Pick out every line in the data below that contains the string "bounding", and copy each of those lines in full.

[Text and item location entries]
— begin —
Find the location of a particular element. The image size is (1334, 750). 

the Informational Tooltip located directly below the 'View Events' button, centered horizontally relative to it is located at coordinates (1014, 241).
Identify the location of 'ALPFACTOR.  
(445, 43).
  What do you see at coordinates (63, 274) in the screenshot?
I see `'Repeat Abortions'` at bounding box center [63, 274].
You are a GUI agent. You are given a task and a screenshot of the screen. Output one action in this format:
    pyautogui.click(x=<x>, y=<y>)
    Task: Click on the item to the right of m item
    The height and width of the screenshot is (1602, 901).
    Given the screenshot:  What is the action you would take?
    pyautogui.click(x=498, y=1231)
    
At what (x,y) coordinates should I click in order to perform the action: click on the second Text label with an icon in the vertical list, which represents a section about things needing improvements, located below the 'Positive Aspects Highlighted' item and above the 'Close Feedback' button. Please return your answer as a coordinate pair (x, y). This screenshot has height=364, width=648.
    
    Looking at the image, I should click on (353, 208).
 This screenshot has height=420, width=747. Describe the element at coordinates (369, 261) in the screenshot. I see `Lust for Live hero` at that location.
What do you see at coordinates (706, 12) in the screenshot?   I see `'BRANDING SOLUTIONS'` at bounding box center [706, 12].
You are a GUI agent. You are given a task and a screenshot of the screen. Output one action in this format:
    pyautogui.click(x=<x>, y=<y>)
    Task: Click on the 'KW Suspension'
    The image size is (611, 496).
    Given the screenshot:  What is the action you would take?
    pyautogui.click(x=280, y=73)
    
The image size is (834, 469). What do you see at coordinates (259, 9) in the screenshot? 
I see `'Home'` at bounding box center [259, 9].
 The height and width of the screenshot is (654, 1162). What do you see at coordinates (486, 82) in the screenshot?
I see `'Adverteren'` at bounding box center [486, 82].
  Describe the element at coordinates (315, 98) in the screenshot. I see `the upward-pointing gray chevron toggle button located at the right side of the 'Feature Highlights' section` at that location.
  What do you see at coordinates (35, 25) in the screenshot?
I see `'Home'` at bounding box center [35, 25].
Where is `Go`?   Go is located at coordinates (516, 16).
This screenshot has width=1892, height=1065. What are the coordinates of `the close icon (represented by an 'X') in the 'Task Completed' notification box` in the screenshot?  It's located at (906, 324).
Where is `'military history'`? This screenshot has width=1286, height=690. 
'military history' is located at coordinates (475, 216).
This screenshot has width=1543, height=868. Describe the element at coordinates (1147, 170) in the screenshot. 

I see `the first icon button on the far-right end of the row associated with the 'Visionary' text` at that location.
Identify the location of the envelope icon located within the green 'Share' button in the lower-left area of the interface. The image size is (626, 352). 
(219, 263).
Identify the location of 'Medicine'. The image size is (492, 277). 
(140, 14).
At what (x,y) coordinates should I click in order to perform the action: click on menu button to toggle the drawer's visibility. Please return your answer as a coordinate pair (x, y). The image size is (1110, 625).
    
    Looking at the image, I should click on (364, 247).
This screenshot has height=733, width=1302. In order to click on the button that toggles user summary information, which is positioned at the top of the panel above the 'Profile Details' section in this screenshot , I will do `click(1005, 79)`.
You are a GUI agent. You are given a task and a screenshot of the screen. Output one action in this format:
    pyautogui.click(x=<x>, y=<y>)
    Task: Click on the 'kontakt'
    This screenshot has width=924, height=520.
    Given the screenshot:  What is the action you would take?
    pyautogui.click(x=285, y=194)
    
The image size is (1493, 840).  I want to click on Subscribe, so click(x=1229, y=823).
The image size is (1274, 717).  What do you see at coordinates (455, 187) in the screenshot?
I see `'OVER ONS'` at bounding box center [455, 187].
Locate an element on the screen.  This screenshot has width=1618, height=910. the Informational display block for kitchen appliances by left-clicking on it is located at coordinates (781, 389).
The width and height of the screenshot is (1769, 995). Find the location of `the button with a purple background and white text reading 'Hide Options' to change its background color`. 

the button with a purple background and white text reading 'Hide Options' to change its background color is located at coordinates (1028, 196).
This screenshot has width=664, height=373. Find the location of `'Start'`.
— end —
### RESPONSE
I see `'Repeat Abortions'` at bounding box center [63, 274].
What do you see at coordinates (706, 12) in the screenshot?   I see `'BRANDING SOLUTIONS'` at bounding box center [706, 12].
I see `'Home'` at bounding box center [259, 9].
I see `'Adverteren'` at bounding box center [486, 82].
I see `'Home'` at bounding box center [35, 25].
I see `'OVER ONS'` at bounding box center [455, 187].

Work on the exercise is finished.